Per questo innanzitutto ci vuole tolleranza. Significa sopportazione, così c’è scritto nel dizionario. Accettare l’altro, sopportarlo. Lasciare essere l’altro così come è. Certo. “Noi siamo tolleranti”. Sembra un po’ presuntuoso, autosufficiente.
Naturalmente si tratta anche di confini, di cui ognuno di noi ha bisogno; si tratta della verità che abbiamo riconosciuto e che confessiamo. Ma c’è un altro aspetto della tolleranza: è un atteggiamento che riconosce il bisogno di complementarietà, riconosce la propria incompiutezza; considera di poter trovare nell’altro, nell’estraneo, il necessario completamento di se stessi – in termini di pietà, fede o credo. Una tale tolleranza considera che la libertà d’azione di Dio sia più grande delle mie possibilità di immaginazione o di azione. Perciò l’ecumenismo deve essere sempre di più di una sopportazione tollerante. Voglio capire l’altro molto di più. Questo non è possibile senza un sincero interesse per l’altro. Come strumento ovvio per l’ecumenismo serve allora di aprirsi all’altro. L’essere diverso dell’altro è da prendere sul serio. Il dialogo ha bisogno dell’apertura di lasciar stare l’altro nel suo essere diverso, di non volerlo vincolare o comandare in modo stancante. Per questo per me è sempre nuovamente importante condividere tra di noi le esperienze di incontri ecumenici vissuti, che abbiamo vissuto. In quanto cristiani siamo intessuti in storie, intessuti in storie di ecumene riuscita o faticosa. Dialoghi ecumenici e dialogo con le altre confessioni e religioni per me sono fonte di accertamento della mia fede e del mio credo.
Essere ecumenici all’altezza dei tempi significa anche, che devo considerare che l’altro possa aver riconosciuto qualcos’altro o qualcosa in più della verità, che è in Cristo. E che la sua comprensione e la sua visione, possano essere comprensione e visione che mi mancano, che mi arricchiscono – e non che mi disturbano.

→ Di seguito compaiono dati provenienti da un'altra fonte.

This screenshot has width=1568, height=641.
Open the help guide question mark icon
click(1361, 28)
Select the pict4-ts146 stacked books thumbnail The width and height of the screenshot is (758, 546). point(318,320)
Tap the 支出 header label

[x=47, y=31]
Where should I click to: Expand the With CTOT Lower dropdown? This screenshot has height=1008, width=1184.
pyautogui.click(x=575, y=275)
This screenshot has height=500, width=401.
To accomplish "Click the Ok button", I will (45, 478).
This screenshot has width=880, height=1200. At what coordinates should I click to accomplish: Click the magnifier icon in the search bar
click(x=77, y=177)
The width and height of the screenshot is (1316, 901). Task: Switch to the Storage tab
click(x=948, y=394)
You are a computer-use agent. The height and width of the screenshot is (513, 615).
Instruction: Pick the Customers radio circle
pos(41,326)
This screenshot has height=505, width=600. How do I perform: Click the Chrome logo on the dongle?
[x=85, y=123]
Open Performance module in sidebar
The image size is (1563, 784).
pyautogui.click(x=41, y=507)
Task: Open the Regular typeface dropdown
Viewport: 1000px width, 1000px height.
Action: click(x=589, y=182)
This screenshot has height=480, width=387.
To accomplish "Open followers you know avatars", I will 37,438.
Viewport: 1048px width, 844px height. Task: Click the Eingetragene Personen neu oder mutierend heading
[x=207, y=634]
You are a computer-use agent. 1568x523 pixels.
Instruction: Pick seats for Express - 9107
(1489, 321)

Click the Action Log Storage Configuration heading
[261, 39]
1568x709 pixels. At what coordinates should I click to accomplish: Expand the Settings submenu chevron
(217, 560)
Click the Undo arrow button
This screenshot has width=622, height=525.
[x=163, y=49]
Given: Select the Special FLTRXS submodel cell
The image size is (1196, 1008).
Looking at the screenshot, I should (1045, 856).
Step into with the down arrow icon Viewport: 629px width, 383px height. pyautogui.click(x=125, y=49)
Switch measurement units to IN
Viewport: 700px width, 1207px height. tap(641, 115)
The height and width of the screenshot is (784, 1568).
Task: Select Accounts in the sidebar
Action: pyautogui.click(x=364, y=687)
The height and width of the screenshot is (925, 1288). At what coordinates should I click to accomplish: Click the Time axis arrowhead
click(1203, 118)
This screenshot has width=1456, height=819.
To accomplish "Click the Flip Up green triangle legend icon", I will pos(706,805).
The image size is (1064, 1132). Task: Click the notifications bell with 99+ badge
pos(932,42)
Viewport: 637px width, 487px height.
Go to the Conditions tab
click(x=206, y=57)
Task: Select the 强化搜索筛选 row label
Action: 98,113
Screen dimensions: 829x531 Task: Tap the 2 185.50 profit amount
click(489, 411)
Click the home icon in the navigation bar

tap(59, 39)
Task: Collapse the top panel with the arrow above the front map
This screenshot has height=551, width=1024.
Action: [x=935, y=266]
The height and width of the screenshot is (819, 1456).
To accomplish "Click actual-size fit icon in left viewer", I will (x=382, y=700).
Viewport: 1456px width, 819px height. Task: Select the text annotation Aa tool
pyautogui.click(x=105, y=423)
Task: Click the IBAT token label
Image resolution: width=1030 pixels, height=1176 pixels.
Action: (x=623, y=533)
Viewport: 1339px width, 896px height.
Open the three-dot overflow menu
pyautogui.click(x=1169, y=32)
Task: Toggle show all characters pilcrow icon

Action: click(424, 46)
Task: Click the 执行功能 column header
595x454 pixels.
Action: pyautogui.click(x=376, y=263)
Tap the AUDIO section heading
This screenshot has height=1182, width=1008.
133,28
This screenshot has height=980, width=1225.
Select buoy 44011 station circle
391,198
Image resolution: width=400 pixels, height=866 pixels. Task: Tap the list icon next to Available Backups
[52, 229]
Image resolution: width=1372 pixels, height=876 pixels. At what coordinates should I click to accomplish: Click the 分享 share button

Penso alla mia esperienza con la comunione dell’unione internazionale luterana a Ginevra. Lì non c’è solo la discussione per l’ordinazione delle donne per il servizio pastorale o sul comportamento riguardo gli orientamenti sessuali delle persone – c’è anche questo. Ma soprattutto c’è la responsabilità comune per la testimonianza nel mondo e la responsabilità comune per i deboli e miseri, per la pace e per il creato di Dio. Noi luterani tedeschi siamo profondamente grati per tutte le nostre relazioni, cresciute nella storia, con le chiese luterane in tutto il mondo. Siamo grati, che insieme e con degli scambi vicendevoli, possiamo realizzare il nostro compito, quello di testimoniare il solo Signore, in ogni provincia della cristianità mondiale.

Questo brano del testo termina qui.